Six months later, Jackson is working with his neighbors to honor the children. Now, two benches sit outside the subdivision's entrance with a plaque honoring the 5, 6 and 11-year-olds.

"Kids in the morning gather here waiting on a school bus. So they have a chance if they want to sit here, and they can see the plaques that are on them as well, which are in memory of Ava, Aason and Aayden," Jackson said. "They were donated to us by Simpson's Hardware here in town. The HOA also approached them about that. We wanted to find something that would be sort of a memorial."

In the wake of the tragedy, the community hung white ribbons —many still on display.

"It came as kind of a brainstorm of ideas. What can we do? What's appropriate?" Jackson said of the HOA board. "And they just started getting together a bunch of ideas and started asking around the neighborhood and seeing who was willing to take part to help or whatever, and then it just snowballed from there."

Jackson says the HOA also planted white flowers in the neighborhood, symbolizing the kids' innocence.

"We're told to love each other and to love our neighbors. And that's what we want to do," Jackson said. "So to see the neighborhood come together was a really, really great thing. It makes me proud to say that I'm a member of Woodridge."

A community that's hoping to rally around the children's mother.

"For her to have the support of her community, not just after it happened, but continually each and every day, and a show of support," Jackson said. "When she rides in the neighborhood, she can see the benches. As she rides down the street, she can see white ribbons and she knows what the meaning of them all are. It just lets her know that we're still thinking about her."
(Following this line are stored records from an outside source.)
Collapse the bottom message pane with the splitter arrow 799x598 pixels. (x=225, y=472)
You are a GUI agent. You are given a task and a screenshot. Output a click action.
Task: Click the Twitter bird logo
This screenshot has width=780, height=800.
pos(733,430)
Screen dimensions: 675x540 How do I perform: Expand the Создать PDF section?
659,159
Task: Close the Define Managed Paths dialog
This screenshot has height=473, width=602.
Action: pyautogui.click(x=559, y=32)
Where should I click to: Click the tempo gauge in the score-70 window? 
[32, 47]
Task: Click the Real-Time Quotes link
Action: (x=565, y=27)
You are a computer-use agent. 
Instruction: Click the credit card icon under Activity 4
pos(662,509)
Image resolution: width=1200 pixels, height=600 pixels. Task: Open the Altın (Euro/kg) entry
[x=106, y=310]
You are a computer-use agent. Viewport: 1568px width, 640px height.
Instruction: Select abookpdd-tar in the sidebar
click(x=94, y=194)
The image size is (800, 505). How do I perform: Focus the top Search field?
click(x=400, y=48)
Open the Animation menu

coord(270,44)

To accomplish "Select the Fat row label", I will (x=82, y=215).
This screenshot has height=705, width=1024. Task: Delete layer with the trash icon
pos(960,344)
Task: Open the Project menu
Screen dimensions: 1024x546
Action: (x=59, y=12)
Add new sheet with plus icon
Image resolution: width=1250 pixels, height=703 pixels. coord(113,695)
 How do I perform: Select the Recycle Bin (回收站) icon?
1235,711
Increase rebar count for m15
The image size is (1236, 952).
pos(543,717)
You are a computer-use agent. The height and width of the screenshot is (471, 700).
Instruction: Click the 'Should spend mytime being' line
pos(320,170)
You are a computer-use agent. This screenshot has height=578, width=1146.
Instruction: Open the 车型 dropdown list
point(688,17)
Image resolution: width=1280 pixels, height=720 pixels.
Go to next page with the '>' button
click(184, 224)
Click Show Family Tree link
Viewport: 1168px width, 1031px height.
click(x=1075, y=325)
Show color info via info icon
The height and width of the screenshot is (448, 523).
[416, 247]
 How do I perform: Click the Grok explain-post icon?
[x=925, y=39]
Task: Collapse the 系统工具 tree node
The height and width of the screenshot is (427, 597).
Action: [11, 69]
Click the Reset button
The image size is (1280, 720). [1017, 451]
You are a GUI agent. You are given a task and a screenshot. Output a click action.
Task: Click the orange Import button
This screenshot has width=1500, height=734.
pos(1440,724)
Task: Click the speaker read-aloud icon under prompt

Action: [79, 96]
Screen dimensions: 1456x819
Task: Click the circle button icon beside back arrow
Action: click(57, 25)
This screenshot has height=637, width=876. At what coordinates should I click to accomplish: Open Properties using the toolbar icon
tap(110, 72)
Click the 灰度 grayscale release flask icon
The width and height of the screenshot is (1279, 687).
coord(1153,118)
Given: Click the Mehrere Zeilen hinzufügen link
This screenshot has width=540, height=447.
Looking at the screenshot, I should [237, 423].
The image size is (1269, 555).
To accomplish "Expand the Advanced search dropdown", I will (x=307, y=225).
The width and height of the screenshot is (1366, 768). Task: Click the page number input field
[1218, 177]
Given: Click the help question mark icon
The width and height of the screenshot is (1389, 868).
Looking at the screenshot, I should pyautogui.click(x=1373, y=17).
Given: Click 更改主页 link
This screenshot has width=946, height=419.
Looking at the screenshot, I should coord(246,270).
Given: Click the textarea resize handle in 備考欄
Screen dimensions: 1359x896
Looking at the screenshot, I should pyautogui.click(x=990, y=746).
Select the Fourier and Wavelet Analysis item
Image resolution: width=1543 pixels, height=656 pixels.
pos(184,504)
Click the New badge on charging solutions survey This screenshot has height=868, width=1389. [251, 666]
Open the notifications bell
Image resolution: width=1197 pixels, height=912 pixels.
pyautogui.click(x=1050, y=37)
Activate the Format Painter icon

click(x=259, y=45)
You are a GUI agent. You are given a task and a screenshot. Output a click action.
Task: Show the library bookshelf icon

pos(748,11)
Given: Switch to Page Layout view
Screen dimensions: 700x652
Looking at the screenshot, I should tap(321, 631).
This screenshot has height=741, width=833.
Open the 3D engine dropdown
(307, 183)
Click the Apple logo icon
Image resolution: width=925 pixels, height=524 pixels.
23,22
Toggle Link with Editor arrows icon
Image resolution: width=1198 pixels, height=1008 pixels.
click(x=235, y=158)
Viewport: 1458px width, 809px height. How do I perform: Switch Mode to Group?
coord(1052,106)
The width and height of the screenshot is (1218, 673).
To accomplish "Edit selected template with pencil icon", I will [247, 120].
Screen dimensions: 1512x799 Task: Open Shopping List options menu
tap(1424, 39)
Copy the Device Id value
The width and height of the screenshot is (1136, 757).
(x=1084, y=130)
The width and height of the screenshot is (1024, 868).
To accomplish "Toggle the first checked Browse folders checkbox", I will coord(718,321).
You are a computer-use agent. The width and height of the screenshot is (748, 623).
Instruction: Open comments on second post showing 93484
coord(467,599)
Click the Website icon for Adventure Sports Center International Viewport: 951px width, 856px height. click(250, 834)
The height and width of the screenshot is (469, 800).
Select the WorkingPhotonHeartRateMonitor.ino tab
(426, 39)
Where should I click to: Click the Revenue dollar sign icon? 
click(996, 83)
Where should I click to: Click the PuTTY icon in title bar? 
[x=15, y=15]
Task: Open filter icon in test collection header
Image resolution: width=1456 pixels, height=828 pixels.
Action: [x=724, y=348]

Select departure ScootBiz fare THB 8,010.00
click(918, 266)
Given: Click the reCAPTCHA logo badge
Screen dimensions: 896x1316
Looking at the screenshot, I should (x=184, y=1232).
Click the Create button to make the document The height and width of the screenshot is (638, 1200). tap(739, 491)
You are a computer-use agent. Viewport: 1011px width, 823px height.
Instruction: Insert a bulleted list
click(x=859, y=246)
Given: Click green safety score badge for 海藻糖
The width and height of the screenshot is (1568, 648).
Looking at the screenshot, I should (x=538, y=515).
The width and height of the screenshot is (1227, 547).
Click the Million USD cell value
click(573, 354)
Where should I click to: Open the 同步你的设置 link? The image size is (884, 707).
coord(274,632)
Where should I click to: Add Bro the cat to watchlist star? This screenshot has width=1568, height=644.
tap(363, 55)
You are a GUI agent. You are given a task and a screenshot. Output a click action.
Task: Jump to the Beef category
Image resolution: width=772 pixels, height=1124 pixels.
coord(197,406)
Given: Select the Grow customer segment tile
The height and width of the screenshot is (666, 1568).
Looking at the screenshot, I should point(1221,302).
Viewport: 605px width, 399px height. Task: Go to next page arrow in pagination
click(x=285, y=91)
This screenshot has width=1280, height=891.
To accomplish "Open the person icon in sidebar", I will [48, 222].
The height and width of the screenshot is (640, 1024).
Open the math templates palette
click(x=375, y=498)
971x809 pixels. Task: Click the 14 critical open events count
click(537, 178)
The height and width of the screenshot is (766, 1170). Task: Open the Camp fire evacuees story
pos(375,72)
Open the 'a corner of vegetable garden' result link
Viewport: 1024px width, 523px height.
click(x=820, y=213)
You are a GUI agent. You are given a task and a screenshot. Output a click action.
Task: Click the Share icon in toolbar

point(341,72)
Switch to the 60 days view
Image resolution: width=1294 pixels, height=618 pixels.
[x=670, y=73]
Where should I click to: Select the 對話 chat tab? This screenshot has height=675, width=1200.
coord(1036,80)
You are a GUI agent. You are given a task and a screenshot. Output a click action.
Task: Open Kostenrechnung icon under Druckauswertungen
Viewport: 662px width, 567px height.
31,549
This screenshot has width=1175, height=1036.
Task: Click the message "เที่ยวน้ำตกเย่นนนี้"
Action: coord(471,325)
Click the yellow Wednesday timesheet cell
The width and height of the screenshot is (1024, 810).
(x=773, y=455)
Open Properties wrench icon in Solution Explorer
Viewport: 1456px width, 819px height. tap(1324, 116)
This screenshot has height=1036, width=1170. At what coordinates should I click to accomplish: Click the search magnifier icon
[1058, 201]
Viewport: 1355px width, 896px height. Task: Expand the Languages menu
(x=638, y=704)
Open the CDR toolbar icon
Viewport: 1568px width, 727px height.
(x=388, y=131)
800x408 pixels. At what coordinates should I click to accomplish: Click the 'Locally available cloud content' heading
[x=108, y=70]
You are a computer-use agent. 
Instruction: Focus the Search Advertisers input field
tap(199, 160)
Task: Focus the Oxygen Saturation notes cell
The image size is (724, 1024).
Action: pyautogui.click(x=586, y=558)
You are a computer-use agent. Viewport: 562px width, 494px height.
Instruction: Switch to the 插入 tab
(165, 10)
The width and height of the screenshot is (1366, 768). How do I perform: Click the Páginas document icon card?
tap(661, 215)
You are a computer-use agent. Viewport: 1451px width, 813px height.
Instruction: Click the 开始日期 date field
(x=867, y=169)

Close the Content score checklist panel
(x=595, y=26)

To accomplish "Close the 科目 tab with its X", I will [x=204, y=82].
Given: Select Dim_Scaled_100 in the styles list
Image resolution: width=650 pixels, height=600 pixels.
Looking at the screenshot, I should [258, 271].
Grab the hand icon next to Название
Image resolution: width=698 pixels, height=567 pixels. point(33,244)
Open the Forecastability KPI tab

Jackson says in the spring, the neighborhood plans to plant trees at the neighborhood's back entrance in the children's honor.

"We don't want to just be something that is a Woodridge thing, we would much rather it be citywide or countywide," Jackson said. "We would love for other neighborhoods to put up some white ribbons even if it's only at their entrance, you know to say that we remember this and we support you."